Per RCW 69.41.095, any person or “entity” (e.g., police department, homeless shelter) can obtain, possess, and administer naloxone. It also permits naloxone distribution under a prescriber’s standing order. Find naloxone near you.

If you are interested in learning more about how to respond to an opioid overdose using naloxone, please visit University of Washington’s Stop Overdose.

69.50.315 gives specific protections against drug possession charges:

  • If you seek medical assistance in a drug-related overdose, you cannot be prosecuted for drug possession.
  • The overdose victim is also protected from drug possession charges.
  • Anyone in WA State is allowed to carry and administer naloxone (RCW 69.41.095).

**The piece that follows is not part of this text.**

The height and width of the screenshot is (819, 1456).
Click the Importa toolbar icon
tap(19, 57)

However, a student in possession of illegal drugs and/or controlled substances on school property may be subject to corrective action.

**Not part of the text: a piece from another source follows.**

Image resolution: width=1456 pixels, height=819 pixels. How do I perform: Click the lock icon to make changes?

Prevention Strategies for Parents/Guardians

It’s never too late to start talking with your child about the risks of prescription opioid misuse. As children age, they make more decisions on their own and face greater temptation and peer pressure. Though it may not seem like it, children really do hear your concerns. It’s important you help them understand what prescription opioids are, why they shouldn’t misuse them. Read more about how to talk to your teen about opioids here:

SAMHSA Talking to Your Teen About Opioids

Youth Discussion Guide: Talking to Teens About Fentanyl

Don’t hang on to meds, dispose excess meds at “takeback” events. Or, as an alternative where no takeback opportunities exist — by mixing the medication with coffee grounds or other unpleasant garbage and throwing it out. Mail your expired or unwanted medications for free or drop them off at a participating kiosk, more info here: Safe Medication Return Program

Store your medication in a safe place. You can read more about preventing accidental and intentional use of drugs by reducing access to substances in the home here: SPS Safe Storage of Substances Campaign

  • Talk to your provider about the following if an opioid is recommended for your child:
    • Is a prescription opioid necessary to treat my child’s pain? For chronic pain, can we explore alternative treatments such as physical therapy, acupuncture, biofeedback or massage?
    • How many pills are being prescribed, and over how long a period?  Is it necessary to prescribe this quantity of pills?
    • Should my child be screened to determine their risk of substance use disorder (SUD) before this medication is prescribed?  If not, why not?
    • What are the risks of misuse?  
  • Supervise the dispensing of the medication, counting the pills in the bottle to be sure they are being taken as prescribed. Clearly document when the prescription was filled and when a refill will be needed -– and be suspicious of any missing medication.
  • Communicate with your child about the risks of misuse and be very clear that the medication is not to be shared with others.
  • Communicate regularly with your child about the level of pain they are feeling, making sure the pain is diminishing with time and staying alert for any signs that your child is growing dependent on the medication.

If you are concerned about your child’s substance use, there are agencies within Seattle and King County that can help. You can find those agencies here: Behavioral Health Agencies

Seattle Public Schools Overdose Prevention Strategies

Students receive mandatory drug prevention education, including information on opioids and overdose, in grades 7 and 9. High schools also administer health promotion campaigns like One Pill Can Kill, and Laced & Lethal.

Multiple live in-person trainings have been provided to key staff, such as nurses and security, so they are able to recognize an overdose and provide appropriate response. Additionally, all school staff are required to complete an online Opioid Overdose Response training annually. All school sites are stocked with doses of the overdose reversal drug Narcan.

SPS Board Policy No. 3424 recognizes that the opioid epidemic is a public health crisis and access to opioid-related overdose reversal medication can be lifesaving. Superintendent Procedure 3424SP Opioid-Related Overdose Response provides guidance to administrators on how to implement this policy.